Two major types of oligonucleotide drugs for gene silencing, siRNA and antisense oligonucleotide (ASO), bind to RNA by base pairing a sequence-specific manner and downregulate gene expression by inducing enzyme-dependent degradation of targeted RNA. It has now been over a decade since the discoveries of RNA interference (RNAi) and siRNAs, but despite some promising clinical trial results pharmaceutical company remains cautious about the therapeutic potential of RNAi-based drugs. ASO gapmers containing 2 to 5 chemically-modified nucleotides,locked nucleotide acid (LNA)1-3, or 2'Z-O-methoxyethyl (2'-MOE)4,5 at each terminus flanking a central 5-to10-base 'gap' of DNA, enable cleavage of target RNA by ribonuclease H (RNase H), which recognizes the DNA/RNA heteroduplex6,7. Unlike siRNAs, which tolerate only limited modifications without loosing
compatibility with the RNAi effector complex, extensive chemical modifications in ASO gapmers do not abrogate RNase H activity. Mipomersen, a 2'-MOE phosphorothioate ASO gapmer targeting the human apolipoprotein B (APOB) gene, was recently approved for treatment of familial hypercholesterolemia. Phase I clinical trial of ASO targeting SOD1 by intrathecal infusion was reported with eight patients with SOD1-positive amyotrophic lateral sclerosis (Lancet Neurol. 2013;12(5):435-42.) C9ORF was also a candidate gene for ASO.

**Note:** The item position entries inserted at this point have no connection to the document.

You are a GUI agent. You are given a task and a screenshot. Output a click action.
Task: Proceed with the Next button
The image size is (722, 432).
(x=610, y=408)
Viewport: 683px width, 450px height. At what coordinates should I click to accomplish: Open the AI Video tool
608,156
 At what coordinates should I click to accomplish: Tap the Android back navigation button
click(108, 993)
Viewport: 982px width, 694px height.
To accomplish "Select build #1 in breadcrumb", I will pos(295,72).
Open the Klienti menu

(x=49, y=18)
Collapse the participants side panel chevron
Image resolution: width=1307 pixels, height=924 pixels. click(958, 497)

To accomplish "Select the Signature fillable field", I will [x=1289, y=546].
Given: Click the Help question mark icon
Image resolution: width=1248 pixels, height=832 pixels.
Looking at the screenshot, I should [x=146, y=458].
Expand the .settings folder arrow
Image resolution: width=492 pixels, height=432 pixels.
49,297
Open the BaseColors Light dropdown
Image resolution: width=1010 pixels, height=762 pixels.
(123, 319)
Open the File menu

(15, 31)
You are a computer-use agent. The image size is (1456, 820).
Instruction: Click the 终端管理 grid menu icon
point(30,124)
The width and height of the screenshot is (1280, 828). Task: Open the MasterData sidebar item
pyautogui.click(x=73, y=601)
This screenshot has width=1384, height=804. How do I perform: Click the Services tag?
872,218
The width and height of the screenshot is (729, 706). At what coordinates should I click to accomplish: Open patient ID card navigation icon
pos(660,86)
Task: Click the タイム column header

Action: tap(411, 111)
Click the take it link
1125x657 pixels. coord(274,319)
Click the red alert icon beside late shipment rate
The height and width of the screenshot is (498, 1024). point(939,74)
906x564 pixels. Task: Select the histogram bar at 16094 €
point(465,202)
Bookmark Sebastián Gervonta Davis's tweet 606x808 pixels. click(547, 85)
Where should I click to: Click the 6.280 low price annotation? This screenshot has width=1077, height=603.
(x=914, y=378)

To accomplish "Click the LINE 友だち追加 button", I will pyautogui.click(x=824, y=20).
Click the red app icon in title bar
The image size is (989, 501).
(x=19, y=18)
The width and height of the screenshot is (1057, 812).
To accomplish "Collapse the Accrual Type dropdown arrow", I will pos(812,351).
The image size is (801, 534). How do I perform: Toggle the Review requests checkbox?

Recently, we developed a new class of exceptionally potent heteroduplex antisense oligonucleotide. When conjugated with vitamin E to the HDO, the silencing effect of HDO was 10-50 fold greater than that of ASO for endogenous gene of the liver. We furthermore investigated a devise for penetrating blood-brain-barrier of ASO.
We will discuss the feasibility of ASO gene therapy of ALS.